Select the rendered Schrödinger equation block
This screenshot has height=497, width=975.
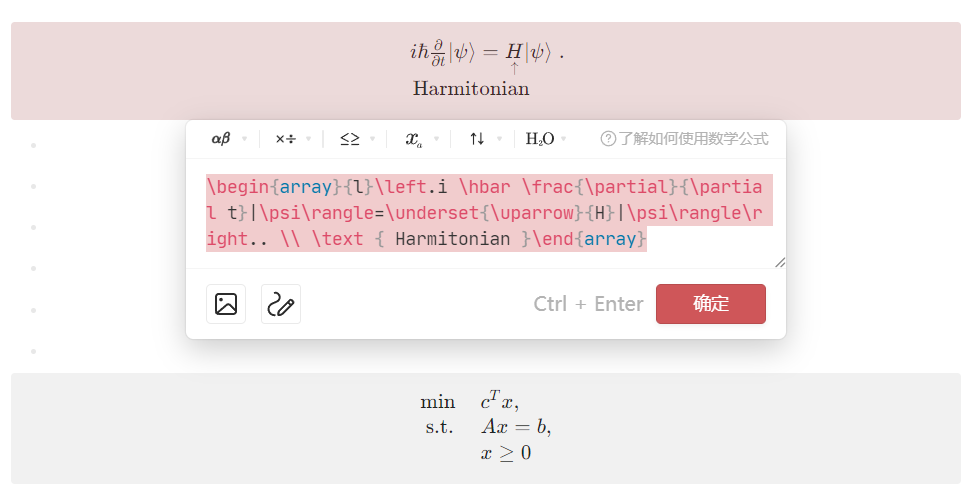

————————

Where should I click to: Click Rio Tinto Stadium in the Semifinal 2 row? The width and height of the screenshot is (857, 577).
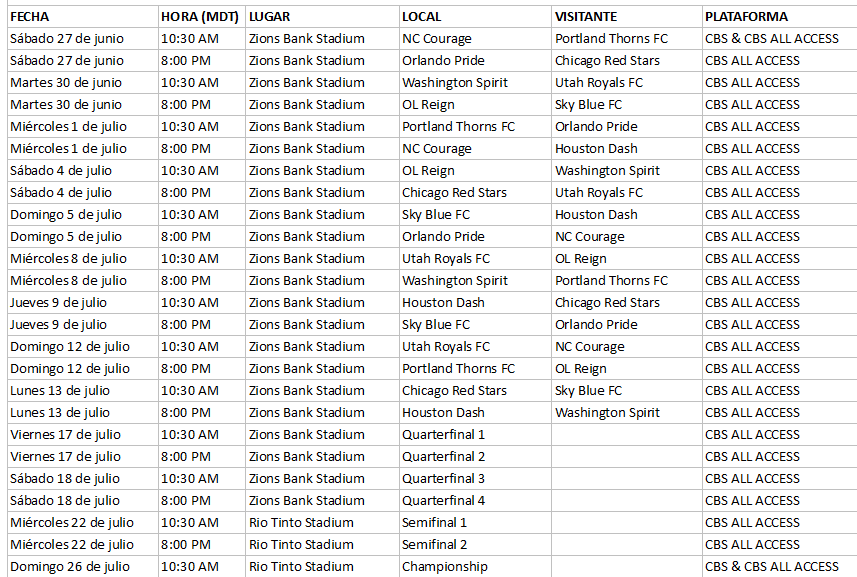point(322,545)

————————

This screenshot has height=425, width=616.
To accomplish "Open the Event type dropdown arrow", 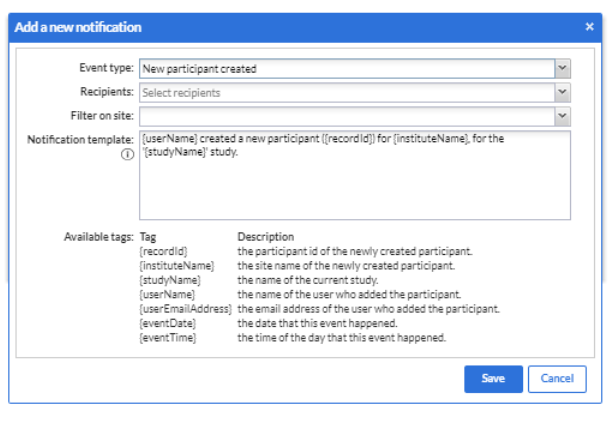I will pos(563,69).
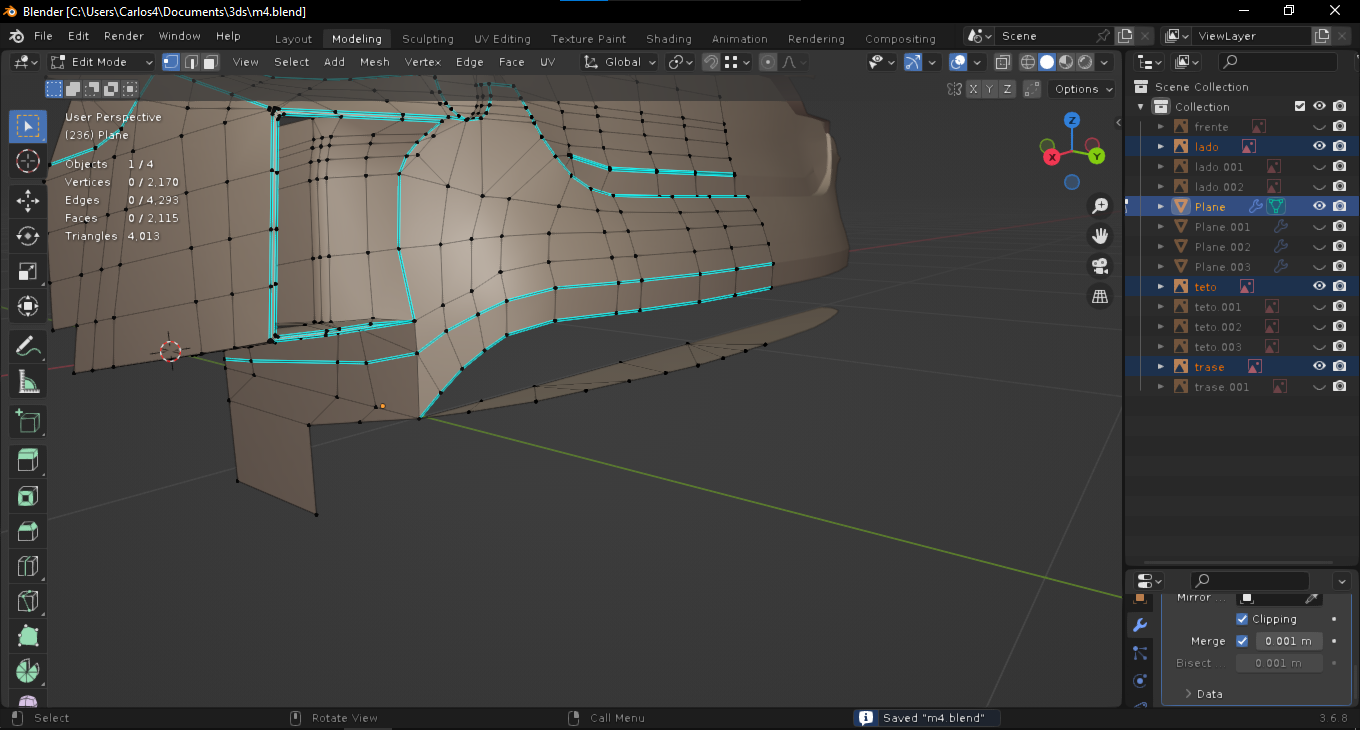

————————

> _Request_:
Starting at the line that has "Where should I" and ending after the line that contains "point(322,545)", swap "Semifinal 2" for "Semifinal 1" and repeat those lines with all else unchanged. Leave the pictures out of your answer.

> _The reply_:
Where should I click to: Click Rio Tinto Stadium in the Semifinal 1 row? The width and height of the screenshot is (857, 577).
point(322,545)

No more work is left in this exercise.